The entire article has 686 words, according to a word counter tool I just used. But these are the only mentions of why the Republicans may have voted this way. Nothing about the fact that there was an actual thing that the IRS actually did that has made the Republicans “say” this. Nothing about the fact that what the Republicans say is like, you know, true.
It’s as though Republicans just make stuff up out of the blue, in order to thwart Obamacare. The rest of the article continues that theme with quotes from Democrats to that effect and denials from Republicans.
It ends on a nice note:
Most Democrats said the House was wasting more time by passing a bill that was sure to go nowhere in the Senate. Rep. John Dingell (D-Mich.), who was recently honored as the longest-serving member of the House in U.S. history, offered his own historical take on the GOP bill.

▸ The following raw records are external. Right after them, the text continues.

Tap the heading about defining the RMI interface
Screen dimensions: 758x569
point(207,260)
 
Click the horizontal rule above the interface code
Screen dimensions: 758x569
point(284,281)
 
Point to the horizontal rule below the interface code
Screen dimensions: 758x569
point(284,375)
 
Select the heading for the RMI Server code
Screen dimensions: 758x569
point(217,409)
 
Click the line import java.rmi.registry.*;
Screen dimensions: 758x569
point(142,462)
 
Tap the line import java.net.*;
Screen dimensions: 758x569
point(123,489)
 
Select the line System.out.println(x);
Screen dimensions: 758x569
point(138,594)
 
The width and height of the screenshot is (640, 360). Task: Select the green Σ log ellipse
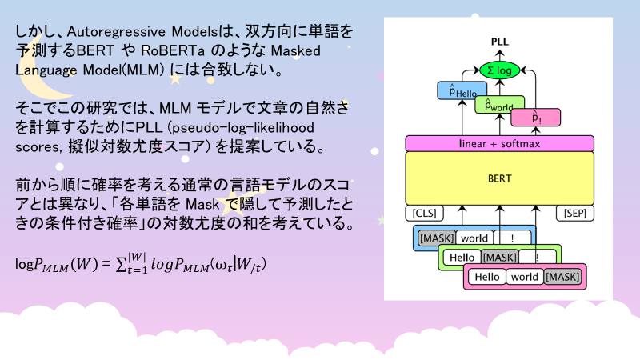pos(499,70)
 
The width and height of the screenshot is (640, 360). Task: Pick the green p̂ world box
pos(499,104)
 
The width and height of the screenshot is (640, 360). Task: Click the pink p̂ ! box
pos(535,118)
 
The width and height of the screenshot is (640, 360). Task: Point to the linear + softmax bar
pos(499,143)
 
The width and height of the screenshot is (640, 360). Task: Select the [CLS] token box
pos(425,214)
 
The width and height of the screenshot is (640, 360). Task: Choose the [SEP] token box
pos(574,214)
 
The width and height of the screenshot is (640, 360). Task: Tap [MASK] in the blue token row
pos(437,238)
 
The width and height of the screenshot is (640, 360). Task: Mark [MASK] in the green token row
pos(500,258)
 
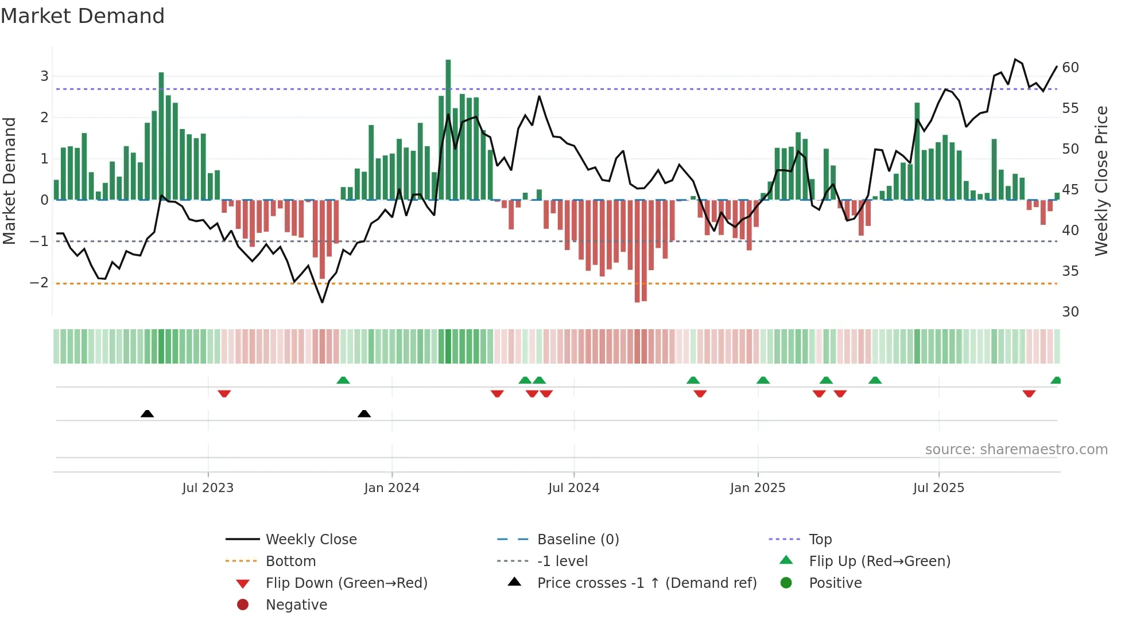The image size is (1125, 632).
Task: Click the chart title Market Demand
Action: click(x=83, y=16)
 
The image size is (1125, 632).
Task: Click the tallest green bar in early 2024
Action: click(x=448, y=130)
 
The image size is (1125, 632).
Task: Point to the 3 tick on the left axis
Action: click(x=44, y=76)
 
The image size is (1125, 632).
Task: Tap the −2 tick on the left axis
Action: click(x=40, y=283)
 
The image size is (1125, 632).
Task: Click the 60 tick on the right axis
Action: click(x=1070, y=68)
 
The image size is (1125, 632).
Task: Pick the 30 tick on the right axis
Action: click(x=1070, y=312)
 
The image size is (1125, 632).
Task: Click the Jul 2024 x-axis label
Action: click(x=573, y=488)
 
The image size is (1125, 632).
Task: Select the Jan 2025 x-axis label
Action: click(x=758, y=488)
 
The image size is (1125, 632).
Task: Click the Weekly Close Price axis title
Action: click(x=1101, y=181)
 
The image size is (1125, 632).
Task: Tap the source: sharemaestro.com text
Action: click(x=1016, y=450)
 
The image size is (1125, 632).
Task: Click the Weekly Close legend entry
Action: click(x=311, y=540)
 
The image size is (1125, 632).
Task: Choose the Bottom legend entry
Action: click(x=290, y=561)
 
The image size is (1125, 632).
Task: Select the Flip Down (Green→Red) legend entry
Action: click(x=346, y=583)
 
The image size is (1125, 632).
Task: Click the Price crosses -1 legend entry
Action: click(x=646, y=583)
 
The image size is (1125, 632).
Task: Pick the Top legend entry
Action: click(x=820, y=540)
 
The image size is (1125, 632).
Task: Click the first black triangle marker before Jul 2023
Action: click(x=148, y=413)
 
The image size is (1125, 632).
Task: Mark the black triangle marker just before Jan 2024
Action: click(x=364, y=413)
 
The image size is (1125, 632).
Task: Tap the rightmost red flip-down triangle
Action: click(x=1029, y=393)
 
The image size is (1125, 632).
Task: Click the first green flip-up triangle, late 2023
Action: click(x=343, y=380)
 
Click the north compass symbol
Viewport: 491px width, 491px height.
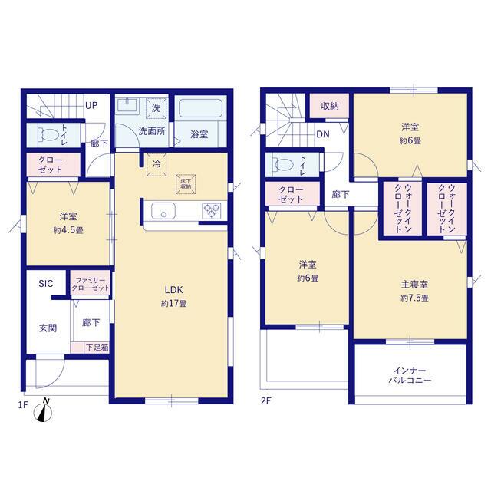(43, 410)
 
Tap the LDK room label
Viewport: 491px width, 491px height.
(174, 290)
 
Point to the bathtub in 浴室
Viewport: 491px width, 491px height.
(200, 108)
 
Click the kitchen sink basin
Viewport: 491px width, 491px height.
(163, 210)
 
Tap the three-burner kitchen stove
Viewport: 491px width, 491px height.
(212, 210)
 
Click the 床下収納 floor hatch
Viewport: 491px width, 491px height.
(186, 184)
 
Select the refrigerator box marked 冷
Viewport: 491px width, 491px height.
(157, 164)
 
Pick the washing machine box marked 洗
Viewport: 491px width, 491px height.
(156, 108)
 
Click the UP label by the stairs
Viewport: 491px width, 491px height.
(91, 106)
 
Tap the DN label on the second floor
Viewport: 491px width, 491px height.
(323, 134)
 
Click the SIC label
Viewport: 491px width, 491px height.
(46, 284)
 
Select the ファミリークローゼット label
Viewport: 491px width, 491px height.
(91, 284)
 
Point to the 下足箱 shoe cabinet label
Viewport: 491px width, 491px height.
(97, 348)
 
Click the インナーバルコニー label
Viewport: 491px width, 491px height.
(410, 375)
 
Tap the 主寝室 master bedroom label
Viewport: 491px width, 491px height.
(414, 285)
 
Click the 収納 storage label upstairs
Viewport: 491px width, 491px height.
(330, 107)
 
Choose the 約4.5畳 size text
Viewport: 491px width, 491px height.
(68, 230)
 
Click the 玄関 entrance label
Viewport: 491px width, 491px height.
(48, 328)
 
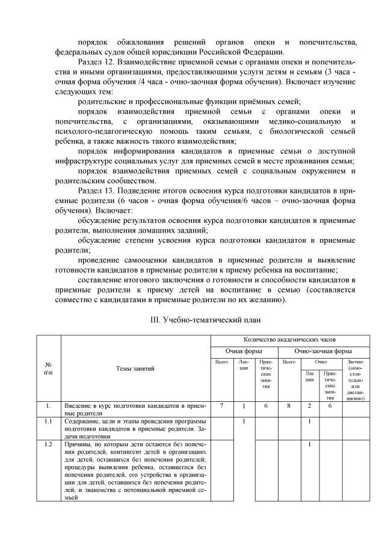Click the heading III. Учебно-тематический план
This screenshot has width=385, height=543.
click(x=192, y=320)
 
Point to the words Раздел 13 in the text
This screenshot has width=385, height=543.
click(x=96, y=190)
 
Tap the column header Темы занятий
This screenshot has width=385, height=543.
click(x=135, y=368)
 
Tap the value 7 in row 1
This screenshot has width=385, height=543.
click(x=221, y=406)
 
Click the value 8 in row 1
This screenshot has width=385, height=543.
click(x=288, y=406)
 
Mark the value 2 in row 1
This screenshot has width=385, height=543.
click(x=309, y=406)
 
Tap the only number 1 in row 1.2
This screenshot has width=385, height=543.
click(x=309, y=444)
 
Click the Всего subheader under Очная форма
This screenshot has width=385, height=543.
click(x=221, y=362)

“Aren’t you embarrassed to go a 40th time in a fruitless, hopeless act?” he asked. “The Republican Party is like the Bourbons of France: They forget nothing because they never learned anything.”
You know something? To a large extent I actually agree with Dingell on that score, at least in terms of political wrangling and political strategy. The Republicans seem like babes in the woods to me compared to the Democrats.

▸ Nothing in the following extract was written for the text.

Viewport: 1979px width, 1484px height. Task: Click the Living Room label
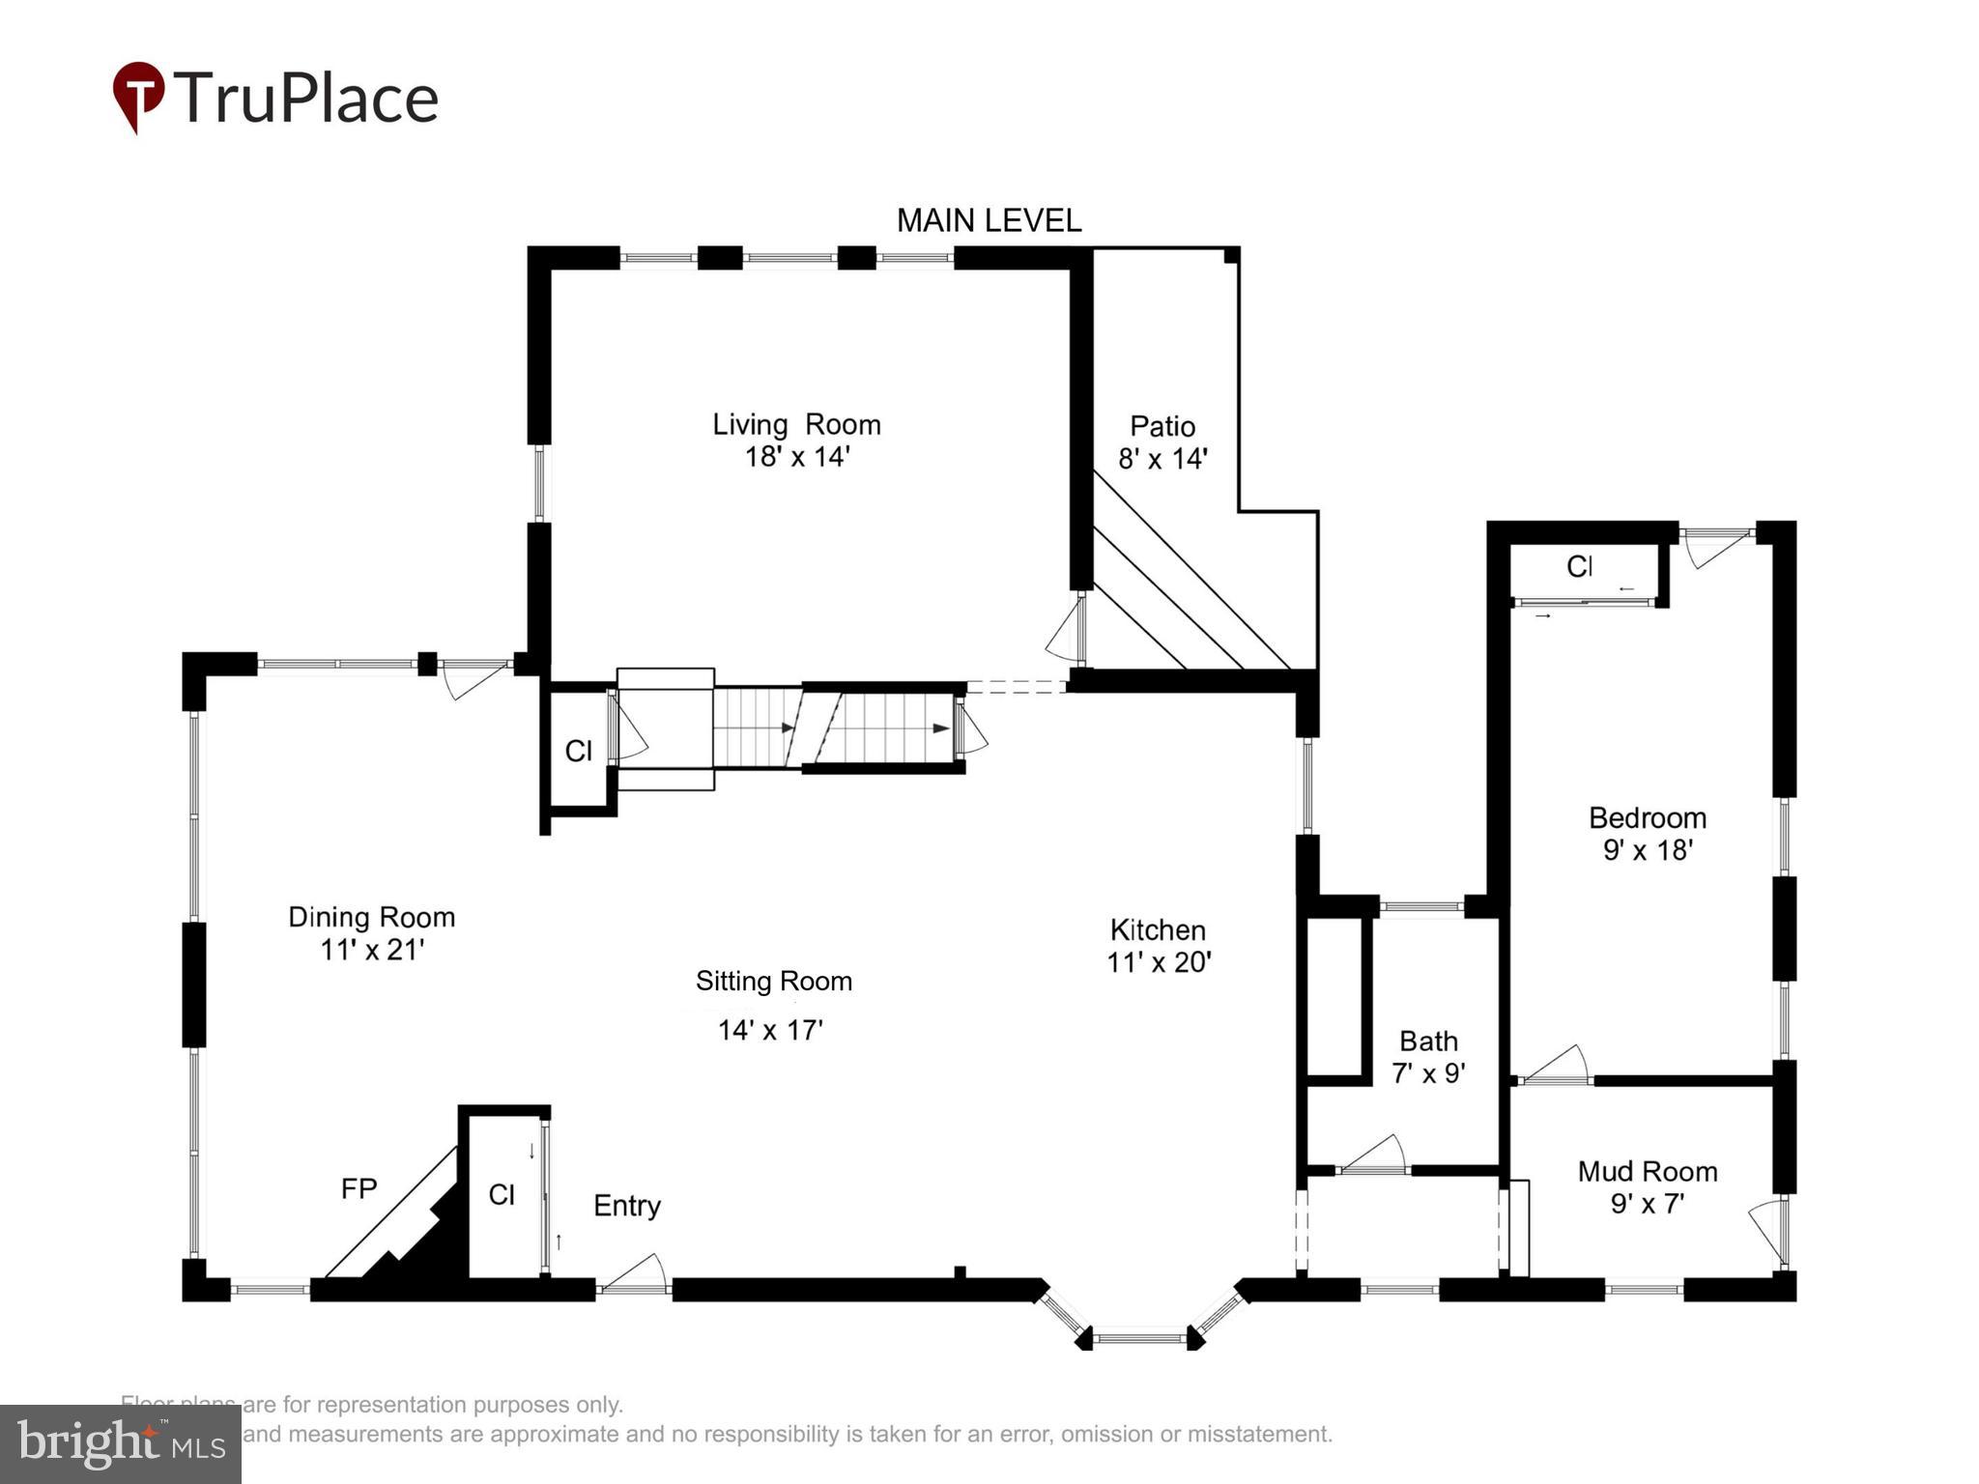click(796, 425)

By the way, about that “longest-serving” bit, Dingell (whom I previously knew next to nothing about) is aged 87. He has been in the House, representing an area near Detroit (actually, two areas; his district was redrawn slightly recently) since—wait for it—1955.
That’s a long time indeed, fifty-eight years. All in the House. Astounding.
By my calculations, Dingell entered the House at the age of 29. Before that, he was in the army and then a lawyer in private practice and prosecutor. And before the army, Dingell was a page in the House. The page position was probably obtained because Dingell’s father was a member of the House as well, for 22 years—the same seat which Dingell junior successfully ran for and took over when his father died in 1955.
So that part of Michigan has been sending a Dingell to the House ever since 1933.